TL;DR version:
My main concerns are:
1. This would be moving out of the control of the lab by going to a personal cloud account
2. The increased cost of maintaining the hosting
3. Was handled without proper governance by the OPs team. Afterall, we are the ones who maintain the infrastructure at the lab.
In my opinion, this proposal should be pulled back and let’s discuss this further. Perhaps it is the same path that Bob is proposing,
perhaps not, but I would like to see us come up with a more solid plan to move forward that does not cost the lab any additional
financial burden at this time.
Unfortunately, I will be out of town for the May 23rd HYH. I would like see this postponed until the following HYH (June 13th) so
I can be in attendance and available to discuss/answer any questions people may have.
Long version…
I would like to re-state the following top concerns/observations I have and the “guidelines” I follow when implementing solutions at
the lab that relate to Operations.
1. From an Operations perspective, we need to make sure we are implementing some form of governance around how we host software and implement solutions for the lab.

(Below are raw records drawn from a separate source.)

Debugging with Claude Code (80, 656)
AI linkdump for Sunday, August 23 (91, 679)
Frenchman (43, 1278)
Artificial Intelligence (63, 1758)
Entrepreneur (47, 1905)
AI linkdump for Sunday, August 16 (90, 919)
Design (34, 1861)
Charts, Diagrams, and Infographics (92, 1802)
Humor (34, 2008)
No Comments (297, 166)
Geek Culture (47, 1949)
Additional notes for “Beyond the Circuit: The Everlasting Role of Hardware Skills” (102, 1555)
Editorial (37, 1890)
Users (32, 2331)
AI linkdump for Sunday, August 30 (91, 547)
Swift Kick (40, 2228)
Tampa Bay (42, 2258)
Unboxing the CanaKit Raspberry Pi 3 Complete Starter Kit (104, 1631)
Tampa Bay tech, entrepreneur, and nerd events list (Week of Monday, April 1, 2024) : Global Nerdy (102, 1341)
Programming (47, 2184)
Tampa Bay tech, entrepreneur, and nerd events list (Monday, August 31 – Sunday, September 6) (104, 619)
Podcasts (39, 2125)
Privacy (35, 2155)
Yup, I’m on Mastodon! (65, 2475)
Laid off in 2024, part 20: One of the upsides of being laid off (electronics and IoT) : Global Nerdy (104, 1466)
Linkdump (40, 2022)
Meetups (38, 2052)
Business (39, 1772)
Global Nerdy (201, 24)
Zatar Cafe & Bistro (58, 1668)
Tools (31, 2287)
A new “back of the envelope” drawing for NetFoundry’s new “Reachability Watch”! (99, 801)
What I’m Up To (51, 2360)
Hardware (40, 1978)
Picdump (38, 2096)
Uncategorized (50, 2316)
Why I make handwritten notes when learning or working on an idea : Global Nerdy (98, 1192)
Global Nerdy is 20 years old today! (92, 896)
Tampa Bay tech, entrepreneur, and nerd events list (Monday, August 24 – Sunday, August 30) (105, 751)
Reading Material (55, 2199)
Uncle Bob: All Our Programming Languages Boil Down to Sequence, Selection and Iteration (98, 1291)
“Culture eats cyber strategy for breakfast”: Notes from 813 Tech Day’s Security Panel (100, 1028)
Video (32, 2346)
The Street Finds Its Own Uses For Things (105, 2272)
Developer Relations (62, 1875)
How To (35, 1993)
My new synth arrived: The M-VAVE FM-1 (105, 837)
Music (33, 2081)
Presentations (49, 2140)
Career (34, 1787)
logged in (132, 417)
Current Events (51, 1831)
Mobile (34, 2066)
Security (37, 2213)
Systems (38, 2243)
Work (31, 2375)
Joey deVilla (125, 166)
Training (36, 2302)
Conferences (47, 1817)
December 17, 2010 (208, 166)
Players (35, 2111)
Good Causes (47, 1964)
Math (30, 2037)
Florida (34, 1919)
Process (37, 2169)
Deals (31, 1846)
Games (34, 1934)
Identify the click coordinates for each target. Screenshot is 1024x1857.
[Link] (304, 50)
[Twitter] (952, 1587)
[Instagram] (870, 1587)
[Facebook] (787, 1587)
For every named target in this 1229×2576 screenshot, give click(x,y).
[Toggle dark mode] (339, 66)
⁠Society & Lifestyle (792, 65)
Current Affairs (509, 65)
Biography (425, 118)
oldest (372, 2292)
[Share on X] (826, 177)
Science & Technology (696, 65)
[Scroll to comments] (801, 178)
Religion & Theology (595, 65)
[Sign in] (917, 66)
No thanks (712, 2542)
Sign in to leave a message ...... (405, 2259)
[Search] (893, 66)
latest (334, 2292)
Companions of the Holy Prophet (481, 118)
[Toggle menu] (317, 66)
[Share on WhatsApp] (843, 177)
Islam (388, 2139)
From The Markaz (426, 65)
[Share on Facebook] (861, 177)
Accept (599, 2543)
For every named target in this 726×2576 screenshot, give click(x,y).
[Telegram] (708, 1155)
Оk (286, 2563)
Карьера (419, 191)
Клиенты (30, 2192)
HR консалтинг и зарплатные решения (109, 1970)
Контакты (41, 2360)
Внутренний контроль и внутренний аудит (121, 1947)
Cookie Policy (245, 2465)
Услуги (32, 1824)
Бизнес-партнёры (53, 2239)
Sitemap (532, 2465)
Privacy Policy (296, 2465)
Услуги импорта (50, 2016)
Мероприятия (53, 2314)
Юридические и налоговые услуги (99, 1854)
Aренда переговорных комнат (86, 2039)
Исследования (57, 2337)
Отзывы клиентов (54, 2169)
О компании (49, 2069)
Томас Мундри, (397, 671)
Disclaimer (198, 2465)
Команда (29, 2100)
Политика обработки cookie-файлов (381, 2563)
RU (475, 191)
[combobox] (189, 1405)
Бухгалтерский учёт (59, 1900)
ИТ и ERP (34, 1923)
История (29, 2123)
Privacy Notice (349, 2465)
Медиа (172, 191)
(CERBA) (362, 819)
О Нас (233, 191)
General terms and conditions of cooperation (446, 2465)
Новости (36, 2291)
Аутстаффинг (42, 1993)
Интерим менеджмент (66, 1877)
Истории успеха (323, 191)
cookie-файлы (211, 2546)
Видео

2. We have had issues in the past that have caused problems with hosted solutions, so we need to make sure that we do our due diligence to prevent those scenarios from happening in the future.
3. We need to be cognizant about how HSL spends its finances and take advantage of using what resources we have available, or are provided, to us without additional financial hardship.
Now, as to addressing Bob’s responses:
> Q: Why do you think you're better at operations than Jeff?
A: What does this have to do with the Wiki? Why are singling me out as the bad guy for having an opinion and voicing concerns that I
have about it being hosted under a personal account and the cost of operating it?
> A: MediaWiki happens to be in my specialized wheelhouse. I've been
> adminning production LAMP stacks for 28 years. My largest fleet of
> unmanaged hosts was 120 boxes at Apple. My largest fleet including
> managed hosts and serverless was at Amazon where I was tech lead then
> tech manager on a team with $6.5m of annual AWS spend. I mostly do data
> pipelines and ML; but for 23 years I've always had at least one wiki
> running, usually a few.
As I mentioned above, we need to make sure we are implementing solutions that are properly governed by the lab. Based on Bob’s answer,
it sounds like he has experience in the software field and should understand the need for governance with situations like this compared to
just going out and doing things on one’s own under the “do-ocracy” banner. While I am a fan of going and doing things to make progress,
doing so in a path that has potential detriment to HSL is not the correct way to do things.
> 1. Recent version of MW, regularly updated.
This can be handled by us, and in fact has already been setup to handle upgrades as needed on the new platform
> 2. Nightly tarball of the recovery content, publicly accessible. (this
> is a "run over by a bus" solution for non-hierarchical orgs - anyone can
> pull nightly and clone the server at their pleasure)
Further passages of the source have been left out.